为什么jax＆＃x2b; Stax模型的GPU内存比所需的更多？

发布于 2025-02-07 02:41:53 字数 3505 浏览 1 评论 0原文

我正在尝试从GPU上的Kaggle内核运行JAX + Stax模型，但由于内存错误而失败。我已经将xla_python_client_preallocate设置为false以避免gpu内存的预先安装，并且还尝试了设置xla_python_client_allocator_allocator to platform> Platform，没有任何帮助。由于我不希望GPU上存储的所有数据，因此将默认设备设置为CPU。模型和批处理数据将手动发送到GPU。变量的大小（模型参数，数据...）可能不是一个问题，因为相同的代码在CPU上平稳运行，而无需OOM错误。我还对模型进行了记忆分析。为了仅获得GPU内存，有必要制作另一个版本的代码，其中GPU为默认设备，所有数据都存储在此处。如果我在CPU为默认的原始代码上运行了分析，则仅获取CPU数据的分析。对于模型完成训练也需要减少批量尺寸为10。分析仅显示存储数据和参数所需的内存（≈5.5GB），但是当我使用其他python函数检查GPU使用时，它更大（≈14.6GB，请注意：使用batch_size = 100运行时内存在第一个迷你批处理期间还达到14.6GB，但无法进一步进行）。

这是我使用的代码的简化版本：

import os
os.environ["XLA_PYTHON_CLIENT_PREALLOCATE"] = 'false'
# os.environ["XLA_PYTHON_CLIENT_ALLOCATOR"] = 'platform' # Tried this, didn't help

import jax
from jax.lib import xla_bridge
jax.config.update('jax_platform_name', 'cpu') # If not set default device = CPU then all the device arrays will be saved to GPU by default

# Set the processor to GPU if available
try: print('Available GPU Devices: ', jax.devices("gpu")); device = jax.devices("gpu")[0]; gpu_available = 1
except: device = jax.devices("cpu")[0]; gpu_available = 0

# Load data into jax device arrays of dimensions (2000, 200, 200, 3)...

InitializationFunction, ApplyFunction = stax.serial(
    Conv(out_chan = 64, filter_shape = (3, 3), strides = (1, 1), padding = 'SAME'), Relu,
    Conv(out_chan = 64, filter_shape = (3, 3), strides = (1, 1), padding = 'SAME'), Relu,
    Flatten, Dense(128), Relu, Dense(2),)

key = random.PRNGKey(2793)
output_shape, parameters = jax.device_put(InitializationFunction(rng = key, input_shape = (100, image_width, image_height, number_of_channels)), device)
optimizer = optax.adam(0.001)
optimizer_state = jax.device_put(optimizer.init(parameters), device)

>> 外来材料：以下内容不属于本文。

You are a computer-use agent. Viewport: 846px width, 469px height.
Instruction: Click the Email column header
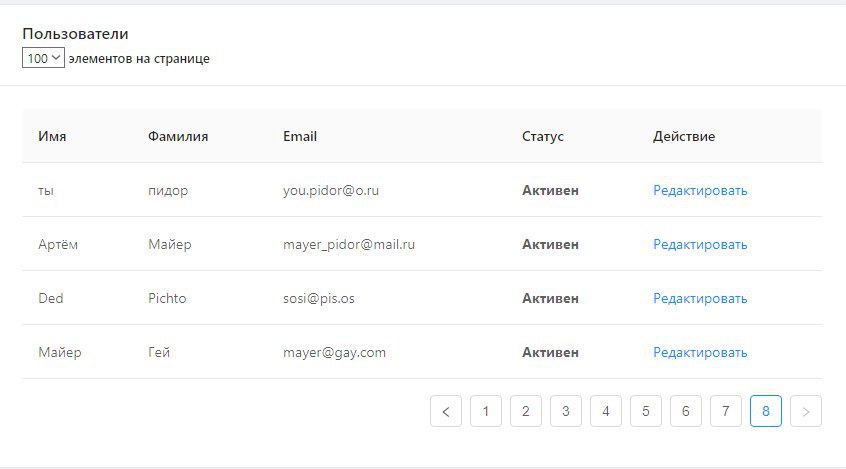(300, 136)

def Loss(parameters, inputs, targets):
    predictions = ApplyFunction(parameters, inputs)
    loss = jnp.mean(optax.softmax_cross_entropy(predictions, targets))
    return loss

@jit
def Step(parameters, optimizer_state, inputs, targets):
    loss, gradients = value_and_grad(Loss)(parameters, inputs, targets)
    updates, optimizer_state = optimizer.update(gradients, optimizer_state, parameters)
    parameters = optax.apply_updates(parameters, updates)
    return parameters, optimizer_state, loss

epochs, batch_size = 2, 100
key, subkey = random.split(key)
keys_epochs = random.split(subkey, epochs)
    
for epoch in range(epochs):
    random_indices_order = random.permutation(keys_epochs[epoch], jnp.arange(len(train_set['images'])))

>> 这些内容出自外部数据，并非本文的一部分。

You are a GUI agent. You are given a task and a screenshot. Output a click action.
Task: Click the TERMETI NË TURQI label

    for batch_number in range(len(train_set['images']) // batch_size):
        start = batch_number * batch_size
        end = (batch_number + 1) * batch_size
        batch_inputs = jax.device_put(jnp.take(train_set['images'], random_indices_order[start:end], 0), device)
        batch_targets = jax.device_put(OneHot(jnp.take(train_set['class_numbers'], random_indices_order[start:end], 0), jnp.max(train_set['class_numbers']) + 1), device)
        parameters, optimizer_state, loss = Step(parameters, optimizer_state, inputs = batch_inputs, targets = batch_targets)

我的问题是：

为什么使用变量大小所需的GPU存储器多于使用JAX设备内存分析所需的更多？用于记忆的多余方法是什么，如何跟踪它以及如何预防它？
执行JAX设备内存分析时，如何同时捕获CPU和GPU内存？它仅在CPU为默认设备时才捕获CPU，尽管GPU也可用，并且也在使用中。

这是GPU设置为默认设备并存储整个数据集时GPU设备内存分析的结果（2X（2000，200 200，200，3）≈1.79GB）。批量大小减少到10。 gpu jax设备存储器批处理大小10

原文

I'm trying to run a JAX + STAX model from Kaggle kernels on GPU but it fails due to Out Of Memory Error. I've set the XLA_PYTHON_CLIENT_PREALLOCATE to false to avoid preallocation of GPU memory and also tried setting XLA_PYTHON_CLIENT_ALLOCATOR to platform, nothing helped. The default device is set to CPU from the beginning as I do not want all the data stored on GPU. Model and batch data are sent to GPU manually. The size of the variables (model parameters, data...) souldn't be a problem as the same code runs smoothly on CPU, without OOM errors. I've also made memory profiling of the model. In order to get only GPU memory it was necessary to make another version of the code where GPU is the default device and all the data is stored there. If I ran the profiling on the original code where CPU is default I only get the profiling for CPU data. Batch size reduction to 10 was also necessary for the model to complete training. The profiling shows only the memory needed for storing the data and parameters (≈ 5.5GB), but when I check the GPU usage with other Python functions it is much larger (≈ 14.6GB, Note: when run with batch_size = 100 the memory also hits 14.6GB during the first mini batch but cannot go further).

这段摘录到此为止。